#### WORK INSTRUCTIONS:
1. Write out the passage about opinions on genetically modified food word for word, between "In a survey" and "of Fernbach’s research.", inclusive.
2. Keep going with the passage about opinions on genetically modified food, picking up after its final sentence.

#### DOCUMENT PASSAGE:
################
Opinions about genetically modified food may have more to do with feelings than science, according to findings by researchers from four universities.
According to research by the University of Colorado and three other universities, published recently in “Nature Human Behavior,” the most ardent GMO opponents are the least schooled in the science and overestimate their own knowledge of the subject.
Genetically modified organisms (GMO), or bioengineered organisms (BE), have had DNA altered or modified in some way through genetic engineering.
In a survey scientifically designed to represent the population of the United States, researchers set out to measure the public’s knowledge and attitudes about GMOs. They found those who scored the lowest in scientific knowledge were among the strongest opponents to GMOs.
Joining CU in the research were scholars at Washington University in St. Louis, the University of Toronto, and the University of Pennsylvania. Philip Fernbach, CU marketing professor, was the lead author. Divisive scientific topics are a focus of Fernbach’s research.
In this report, he says people have many reasons to oppose GMOs, but the research team found the stregth of the opposition comes from the strident views of the extremists.
################
#### DATA:

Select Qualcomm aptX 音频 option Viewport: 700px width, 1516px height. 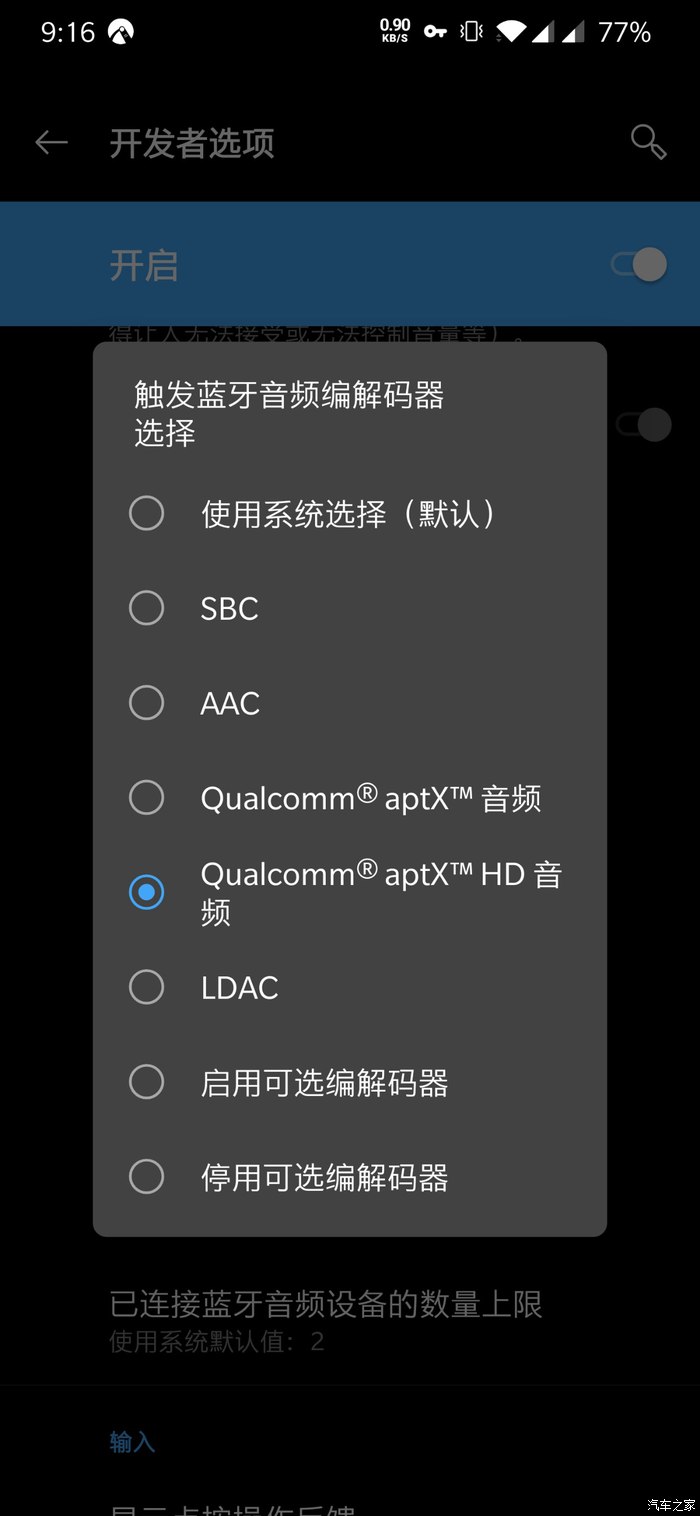click(x=350, y=798)
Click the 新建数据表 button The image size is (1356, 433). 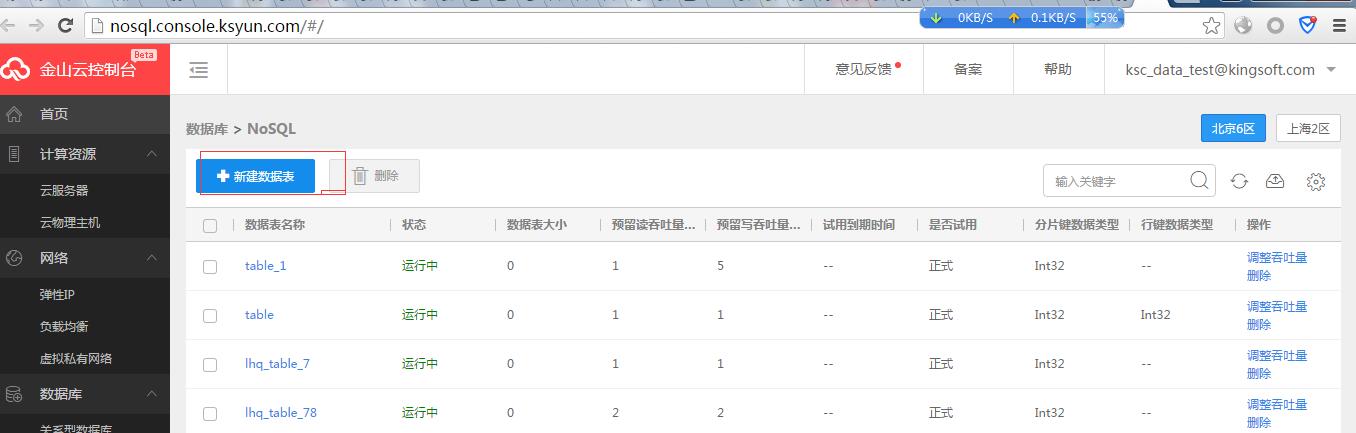click(x=255, y=176)
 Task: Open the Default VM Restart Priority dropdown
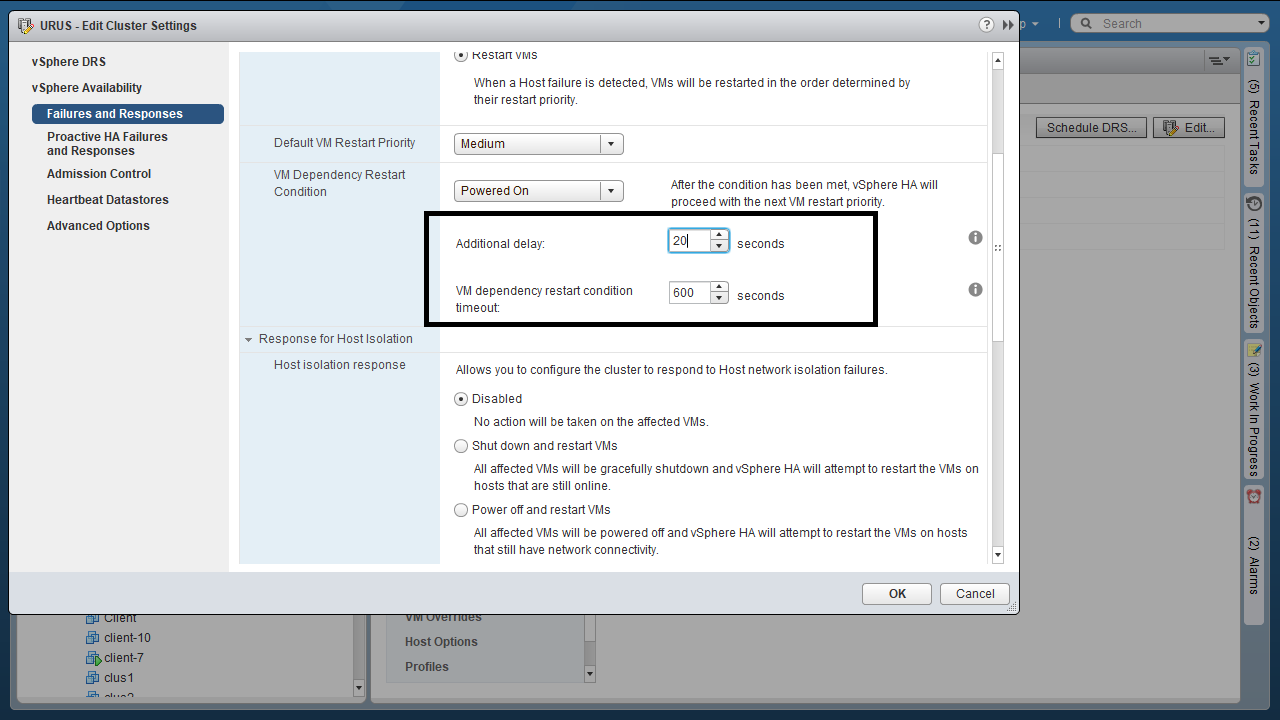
################
#### RESULTS:
1.
In a survey scientifically designed to represent the population of the United States, researchers set out to measure the public’s knowledge and attitudes about GMOs. They found those who scored the lowest in scientific knowledge were among the strongest opponents to GMOs.
Joining CU in the research were scholars at Washington University in St. Louis, the University of Toronto, and the University of Pennsylvania. Philip Fernbach, CU marketing professor, was the lead author. Divisive scientific topics are a focus of Fernbach’s research.

2.
And that runs counter to the fact that GMOs are safe for human consumption, according to most scientific organizations.
Fernbach says extreme beliefs sometimes stem from people overestimating their own scientific knowledge. He contends policymakers and others involved in teaching the public about science and technology can learn from research findings on such topics.
Nick Night, another CU researcher, says previous research in psychology found humans have a tendency to overestimate how well they understand even simple things. He says the problem is that the tendency is stronger among extremists
The University of Colorado system includes public universities in Boulder, Colorado Springs, Denver, and at the Anschutz Medical Campus in Aurora.